(Stored records)
_____
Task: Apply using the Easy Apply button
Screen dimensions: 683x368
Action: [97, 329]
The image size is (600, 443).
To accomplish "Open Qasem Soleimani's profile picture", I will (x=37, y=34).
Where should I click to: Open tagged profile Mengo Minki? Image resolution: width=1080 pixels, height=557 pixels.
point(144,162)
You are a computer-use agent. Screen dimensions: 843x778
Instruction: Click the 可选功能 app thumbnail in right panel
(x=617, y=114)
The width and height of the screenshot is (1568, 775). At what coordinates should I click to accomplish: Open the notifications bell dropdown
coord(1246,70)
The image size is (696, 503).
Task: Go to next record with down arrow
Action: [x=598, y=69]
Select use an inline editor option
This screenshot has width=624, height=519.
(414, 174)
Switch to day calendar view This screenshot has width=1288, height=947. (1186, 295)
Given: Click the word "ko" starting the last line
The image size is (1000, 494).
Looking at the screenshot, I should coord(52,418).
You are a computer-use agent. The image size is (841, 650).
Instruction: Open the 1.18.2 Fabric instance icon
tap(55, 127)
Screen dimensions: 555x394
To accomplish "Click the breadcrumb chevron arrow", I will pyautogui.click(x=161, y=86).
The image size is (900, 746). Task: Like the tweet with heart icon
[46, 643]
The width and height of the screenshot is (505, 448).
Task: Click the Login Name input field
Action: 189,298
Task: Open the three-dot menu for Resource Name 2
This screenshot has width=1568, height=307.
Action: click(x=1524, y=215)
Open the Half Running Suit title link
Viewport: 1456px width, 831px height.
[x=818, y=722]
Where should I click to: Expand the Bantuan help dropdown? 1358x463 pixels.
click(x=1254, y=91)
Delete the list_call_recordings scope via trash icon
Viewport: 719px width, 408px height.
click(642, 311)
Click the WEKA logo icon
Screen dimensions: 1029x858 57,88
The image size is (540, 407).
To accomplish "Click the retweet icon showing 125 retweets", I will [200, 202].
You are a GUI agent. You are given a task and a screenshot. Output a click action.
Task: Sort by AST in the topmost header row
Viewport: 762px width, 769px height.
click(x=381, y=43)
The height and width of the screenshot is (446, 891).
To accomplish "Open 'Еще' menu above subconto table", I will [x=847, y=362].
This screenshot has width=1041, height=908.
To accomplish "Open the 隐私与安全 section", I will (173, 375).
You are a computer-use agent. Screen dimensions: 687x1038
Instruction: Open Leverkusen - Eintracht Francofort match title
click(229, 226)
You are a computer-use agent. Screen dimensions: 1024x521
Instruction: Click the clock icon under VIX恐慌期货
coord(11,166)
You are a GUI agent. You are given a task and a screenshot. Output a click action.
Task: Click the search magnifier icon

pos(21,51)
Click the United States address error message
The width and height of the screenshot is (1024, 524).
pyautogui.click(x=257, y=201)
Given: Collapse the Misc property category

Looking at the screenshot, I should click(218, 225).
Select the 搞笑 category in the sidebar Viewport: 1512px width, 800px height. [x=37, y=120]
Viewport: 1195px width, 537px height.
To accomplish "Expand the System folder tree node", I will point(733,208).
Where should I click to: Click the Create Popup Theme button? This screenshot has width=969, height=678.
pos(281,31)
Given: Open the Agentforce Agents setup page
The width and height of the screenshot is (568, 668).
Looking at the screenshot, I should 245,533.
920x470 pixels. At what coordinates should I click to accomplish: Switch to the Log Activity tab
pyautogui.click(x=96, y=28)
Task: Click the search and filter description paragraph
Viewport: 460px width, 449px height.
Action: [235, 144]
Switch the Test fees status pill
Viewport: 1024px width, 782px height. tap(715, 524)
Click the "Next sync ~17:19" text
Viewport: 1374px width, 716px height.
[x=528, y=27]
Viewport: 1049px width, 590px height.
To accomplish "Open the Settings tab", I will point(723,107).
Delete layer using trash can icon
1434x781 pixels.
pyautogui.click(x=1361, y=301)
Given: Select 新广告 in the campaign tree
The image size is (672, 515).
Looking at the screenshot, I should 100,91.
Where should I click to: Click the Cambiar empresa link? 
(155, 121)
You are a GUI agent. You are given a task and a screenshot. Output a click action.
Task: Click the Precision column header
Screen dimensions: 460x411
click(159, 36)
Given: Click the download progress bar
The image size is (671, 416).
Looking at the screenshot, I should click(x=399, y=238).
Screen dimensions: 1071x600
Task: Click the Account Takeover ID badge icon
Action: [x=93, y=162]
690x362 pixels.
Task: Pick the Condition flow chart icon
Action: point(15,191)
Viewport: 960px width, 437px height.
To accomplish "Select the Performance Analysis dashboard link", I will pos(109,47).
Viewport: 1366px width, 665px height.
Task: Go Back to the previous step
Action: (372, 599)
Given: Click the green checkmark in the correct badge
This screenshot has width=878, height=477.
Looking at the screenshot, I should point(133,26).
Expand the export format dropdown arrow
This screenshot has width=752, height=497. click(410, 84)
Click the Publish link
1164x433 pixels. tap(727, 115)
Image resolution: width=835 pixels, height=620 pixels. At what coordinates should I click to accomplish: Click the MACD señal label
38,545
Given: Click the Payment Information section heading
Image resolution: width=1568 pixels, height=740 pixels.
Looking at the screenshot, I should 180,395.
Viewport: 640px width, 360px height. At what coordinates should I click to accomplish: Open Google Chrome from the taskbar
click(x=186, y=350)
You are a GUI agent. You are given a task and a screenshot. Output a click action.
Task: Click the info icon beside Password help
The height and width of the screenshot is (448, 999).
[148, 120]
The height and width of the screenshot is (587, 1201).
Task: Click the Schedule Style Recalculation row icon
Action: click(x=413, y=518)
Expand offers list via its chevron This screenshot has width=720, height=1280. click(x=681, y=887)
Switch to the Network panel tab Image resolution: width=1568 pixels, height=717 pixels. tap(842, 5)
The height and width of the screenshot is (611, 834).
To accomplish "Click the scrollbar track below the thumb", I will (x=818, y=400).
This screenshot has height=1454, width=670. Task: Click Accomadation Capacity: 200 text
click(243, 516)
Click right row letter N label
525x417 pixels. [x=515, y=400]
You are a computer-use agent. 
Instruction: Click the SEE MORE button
_____
• _EXERCISE DETAILS_
Using the records above, work out how many lines hold the string "header"; answer with that number alone.

• _RESULT FOR THIS EXERCISE_
2